Поверить в это было практически невозможно. Да Арт и не пытался — сейчас его волновали куда более насущные вопросы, нежели построение некоей трансреальной империи на пару с Крановым, который со своими безумными планами напоминал Арту, если честно, сошедшего с ума чудака. Арт впервые за все время этой безумной гонки задумался о том, что возможно уже сегодня вечером миллионы его сограждан погибнут, в том числе и очень близкие ему люди. Он вспомнил об Оле, которая каким-то таинственным образом на долгие месяцы вообще испарилась из его сознания. Он подумало матери…

— Если у нс будет в запасе хотя бы день, я смогу забрать с собой мать и еще несколько человек? — Вопрос этот в контексте предыдущего ответа Кати звучал глупо и безысходно, но не задать его Арт не мог.

— Артем… — лицо Краснова помрачнело. — Ты же знаешь ответ. Нет. Ты должен отречься от прошлой жизни. Полностью отречься. Родители, друзья, все былые привязанности — все это должно стать всего лишь прошлым, которое надо как можно скорее забыть. Чувство ностальгии одно из самых опасных. Оно порабощает человека, делает его слабым, заставляет совершать ошибки, которые потом очень трудно исправить.

И все же Арт не мог принять эти слова. Знать, что в самое ближайшее время разразится катастрофа и не помочь хотя бы самым близким?.. А после жить и делать вид, что ничего не произошло? Возможно ли это?…

Они дошли до небольшого сада, разбитого практически в самом центре Старой крепости, но так удачно, что со всех сторон он был защищен массивными старинными постройками, что делало все происходящее в его пределах невидимым для окружающих, которых, впрочем, здесь не было, за исключением офицеров СБГ, находившихся на месте переброски по долгу службы.
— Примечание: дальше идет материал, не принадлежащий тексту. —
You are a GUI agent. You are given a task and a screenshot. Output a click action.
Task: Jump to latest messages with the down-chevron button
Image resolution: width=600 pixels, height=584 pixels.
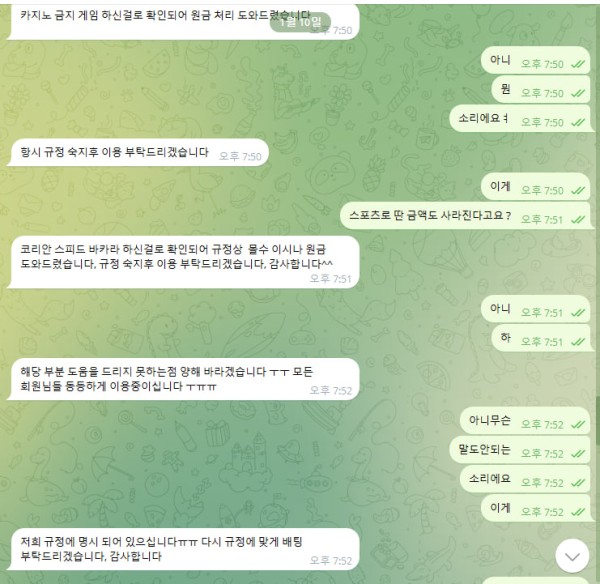coord(572,556)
— Что же, настало время прощаться, — в глазах Краснова мелькнула грусть, которую он тут же умело скрыл. — В вашем распоряжении будет «эвакуатор», который вы заберете у людей Алмазяна. Как я уже объяснял, пользоваться им вы не сможете довольно долгое время. Во-первых, вы будете находиться в замкнутом пространстве на протяжении нескольких лет, что сделает невозможным исчезновение хотя бы одного из вас на долгое время. Во-вторых, мы не знаем, не повлияет ли радиация в вашей реальности на возможности переходов. По нашему мнению не должна. Но в любом случае, главное, что вы должны будете быть всегда на виду. Ваша задача стать лидерами, а дневник Краева подскажет, как действовать дальше.
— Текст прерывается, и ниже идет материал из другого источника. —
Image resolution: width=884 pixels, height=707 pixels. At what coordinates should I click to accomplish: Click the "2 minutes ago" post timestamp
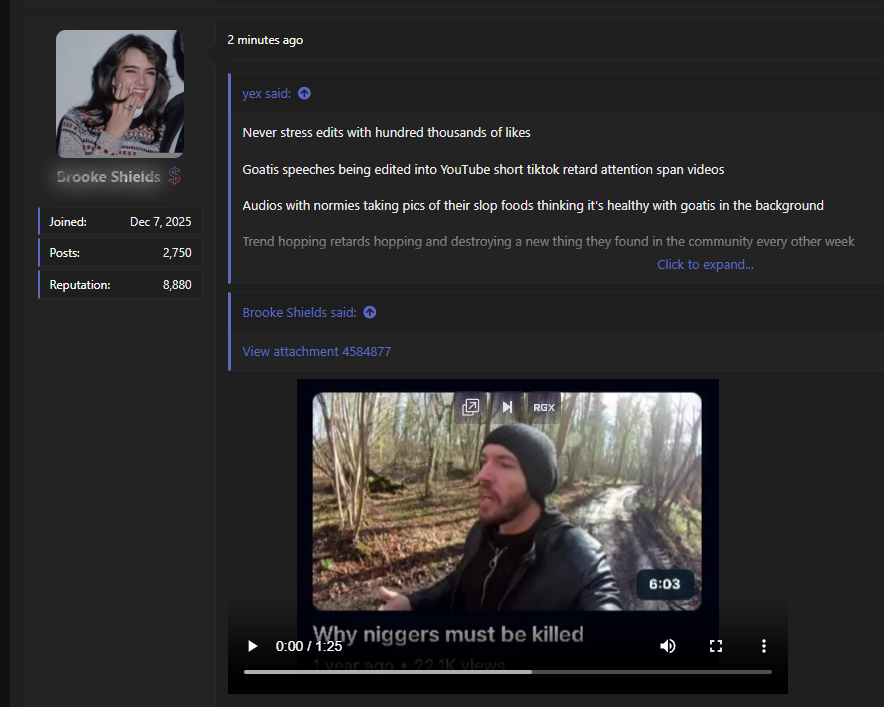pos(265,40)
Сказав это, Краснов передал Арту тетрадь, которая была точной копией той, что он читал в лагере Сопротивления, только намного новее.

— Это копия, — пояснил Вождь. — Оригинал в Лесу.

— Да, — вспомнил Арт. — Я все хотел узнать: что случилось с Красновым?

— Ничего, — пожал плечами Краснов. — В один прекрасный день он счел, что в Лесу ему будет лучше и сбежал. Долго он там не протянул. Умер от какой-то заразы. Грустная история. Он был хорошим человеком, но так и не смог изжить ностальгию, которая его и погубила. Вы не должны повторять его ошибок.

Арт покрутил тетрадь в руках и убрал ее в сумку.

— Пора, — подытожил Краснов, и, повернувшись к одному из офицеров, отдал команду активировать «эвакуатор». Тот тут же согнулся над прибором и принялся нажимать кнопки, которые светились разными цветами, напоминая праздничную гирлянду. Краснов на секунду залюбовался этим зрелищем, а затем добавил: — Екатерина прекрасно умеет управляться с прибором, так что здесь все в порядке.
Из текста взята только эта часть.